**WORK ITEM:**
Retype the material exactly, ending with the line containing "[Olimpia Matera, finisce".

**SUPPLIED INFORMATION:**
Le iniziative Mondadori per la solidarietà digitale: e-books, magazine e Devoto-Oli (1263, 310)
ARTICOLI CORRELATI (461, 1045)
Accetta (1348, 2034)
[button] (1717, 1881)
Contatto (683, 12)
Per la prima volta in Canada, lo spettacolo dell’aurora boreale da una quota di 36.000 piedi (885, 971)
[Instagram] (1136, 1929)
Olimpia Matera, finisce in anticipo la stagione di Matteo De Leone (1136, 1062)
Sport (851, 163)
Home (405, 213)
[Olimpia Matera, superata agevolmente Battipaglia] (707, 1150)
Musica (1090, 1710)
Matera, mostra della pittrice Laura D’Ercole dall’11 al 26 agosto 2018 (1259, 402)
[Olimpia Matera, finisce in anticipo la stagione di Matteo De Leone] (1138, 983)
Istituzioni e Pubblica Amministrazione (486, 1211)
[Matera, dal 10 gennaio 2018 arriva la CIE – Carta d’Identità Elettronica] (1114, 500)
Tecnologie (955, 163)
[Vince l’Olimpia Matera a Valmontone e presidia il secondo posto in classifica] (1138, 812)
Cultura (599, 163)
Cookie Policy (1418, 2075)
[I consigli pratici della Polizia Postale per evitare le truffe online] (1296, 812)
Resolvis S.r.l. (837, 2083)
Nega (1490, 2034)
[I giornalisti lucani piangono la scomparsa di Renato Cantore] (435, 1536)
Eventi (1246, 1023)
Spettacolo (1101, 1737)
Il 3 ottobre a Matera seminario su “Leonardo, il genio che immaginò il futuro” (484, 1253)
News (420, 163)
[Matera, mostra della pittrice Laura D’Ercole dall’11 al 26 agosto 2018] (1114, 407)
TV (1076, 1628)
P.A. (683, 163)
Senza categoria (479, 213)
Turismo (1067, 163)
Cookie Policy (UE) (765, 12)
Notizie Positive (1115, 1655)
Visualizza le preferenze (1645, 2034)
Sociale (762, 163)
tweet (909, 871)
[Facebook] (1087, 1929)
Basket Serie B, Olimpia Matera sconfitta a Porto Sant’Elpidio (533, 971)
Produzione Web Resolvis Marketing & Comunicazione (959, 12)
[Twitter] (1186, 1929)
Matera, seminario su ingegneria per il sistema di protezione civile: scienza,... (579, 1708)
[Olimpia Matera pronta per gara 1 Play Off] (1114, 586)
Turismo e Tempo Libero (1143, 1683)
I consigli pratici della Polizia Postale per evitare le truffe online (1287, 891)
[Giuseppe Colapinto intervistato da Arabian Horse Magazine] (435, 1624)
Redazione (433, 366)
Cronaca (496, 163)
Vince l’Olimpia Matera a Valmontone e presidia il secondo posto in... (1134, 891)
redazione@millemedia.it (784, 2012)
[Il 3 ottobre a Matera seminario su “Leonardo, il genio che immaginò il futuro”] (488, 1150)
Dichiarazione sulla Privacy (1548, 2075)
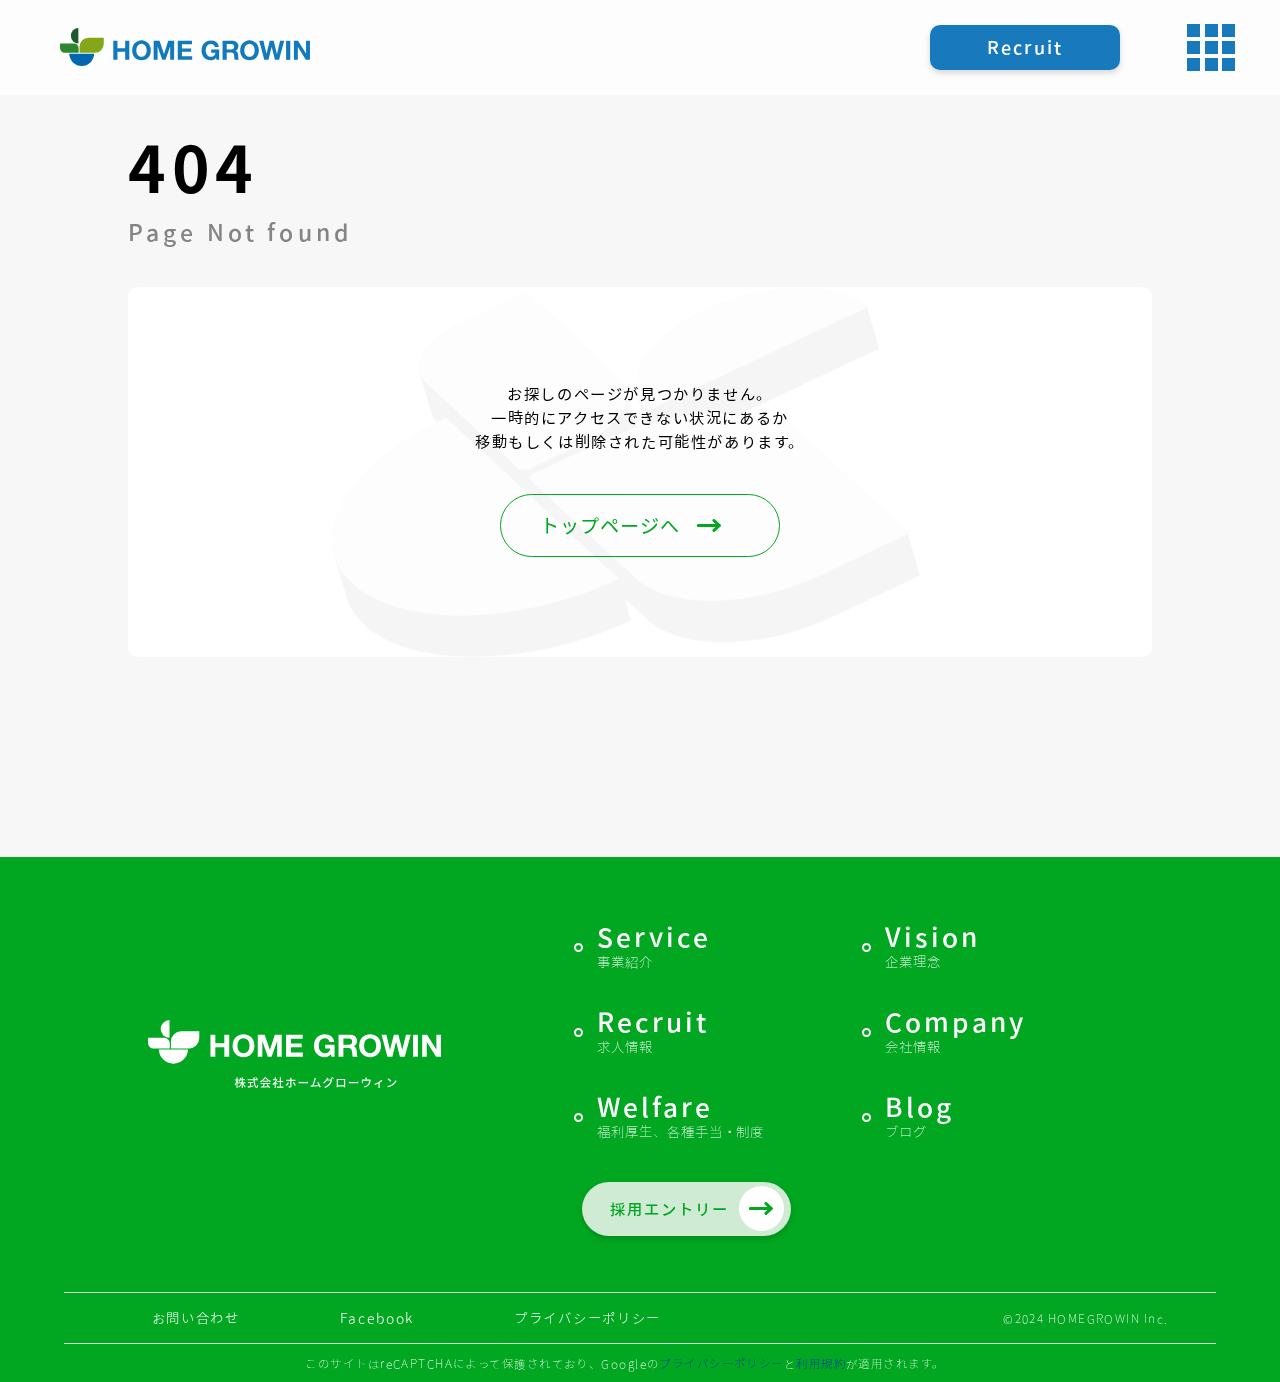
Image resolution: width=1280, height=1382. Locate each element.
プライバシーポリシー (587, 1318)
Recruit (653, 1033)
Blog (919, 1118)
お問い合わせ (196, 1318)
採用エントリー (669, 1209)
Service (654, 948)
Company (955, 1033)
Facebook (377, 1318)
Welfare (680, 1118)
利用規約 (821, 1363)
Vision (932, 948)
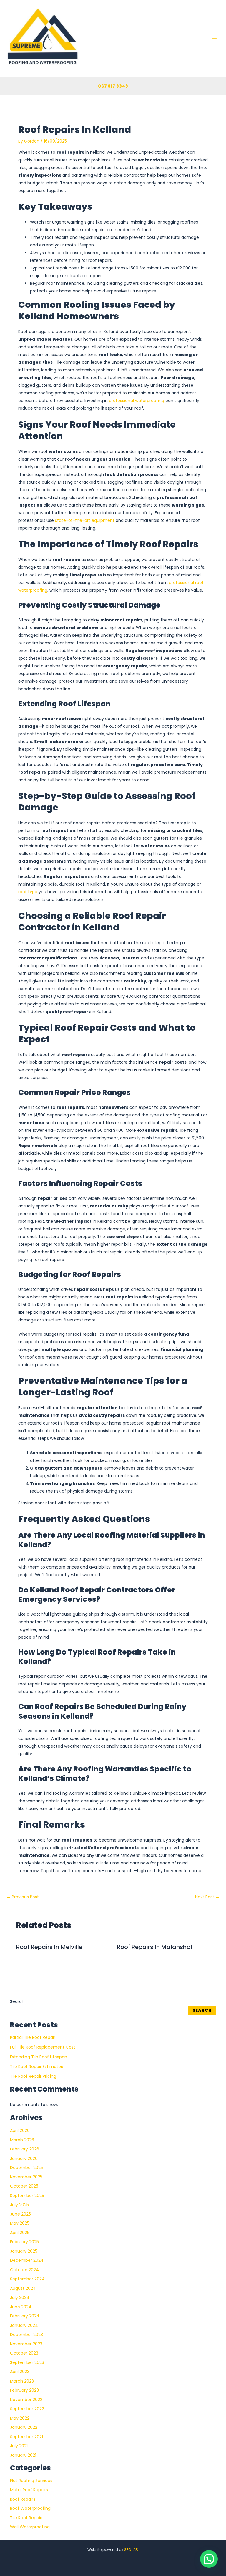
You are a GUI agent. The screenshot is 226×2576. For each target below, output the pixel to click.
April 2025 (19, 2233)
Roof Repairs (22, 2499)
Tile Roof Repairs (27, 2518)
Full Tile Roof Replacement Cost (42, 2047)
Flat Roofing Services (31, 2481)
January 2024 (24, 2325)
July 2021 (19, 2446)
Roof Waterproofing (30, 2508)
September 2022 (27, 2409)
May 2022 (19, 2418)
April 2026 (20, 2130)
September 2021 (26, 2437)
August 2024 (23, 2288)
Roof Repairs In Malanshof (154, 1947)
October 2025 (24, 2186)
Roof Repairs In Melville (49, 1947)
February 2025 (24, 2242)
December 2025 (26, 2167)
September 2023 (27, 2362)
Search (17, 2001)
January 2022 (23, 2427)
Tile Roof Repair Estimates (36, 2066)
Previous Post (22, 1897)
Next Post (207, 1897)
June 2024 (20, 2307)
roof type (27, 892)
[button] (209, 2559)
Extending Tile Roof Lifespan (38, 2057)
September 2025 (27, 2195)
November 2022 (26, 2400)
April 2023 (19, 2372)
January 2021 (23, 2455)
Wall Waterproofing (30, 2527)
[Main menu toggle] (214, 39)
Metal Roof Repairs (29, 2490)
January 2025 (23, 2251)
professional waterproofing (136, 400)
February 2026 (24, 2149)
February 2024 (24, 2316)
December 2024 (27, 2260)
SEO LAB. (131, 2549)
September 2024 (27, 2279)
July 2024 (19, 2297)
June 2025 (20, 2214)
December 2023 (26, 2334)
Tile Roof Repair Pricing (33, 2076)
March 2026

**RESPONSE TO THE TASK:**
Le iniziative Mondadori per la solidarietà digitale: e-books, magazine e Devoto-Oli (1263, 310)
ARTICOLI CORRELATI (461, 1045)
Accetta (1348, 2034)
[button] (1717, 1881)
Contatto (683, 12)
Per la prima volta in Canada, lo spettacolo dell’aurora boreale da una quota di 36.000 piedi (885, 971)
[Instagram] (1136, 1929)
Olimpia Matera, finisce in anticipo la stagione di Matteo De Leone (1136, 1062)
Sport (851, 163)
Home (405, 213)
[Olimpia Matera, superata agevolmente Battipaglia] (707, 1150)
Musica (1090, 1710)
Matera, mostra della pittrice Laura D’Ercole dall’11 al 26 agosto 2018 (1259, 402)
[Olimpia Matera, finisce in anticipo la stagione di Matteo De Leone] (1138, 983)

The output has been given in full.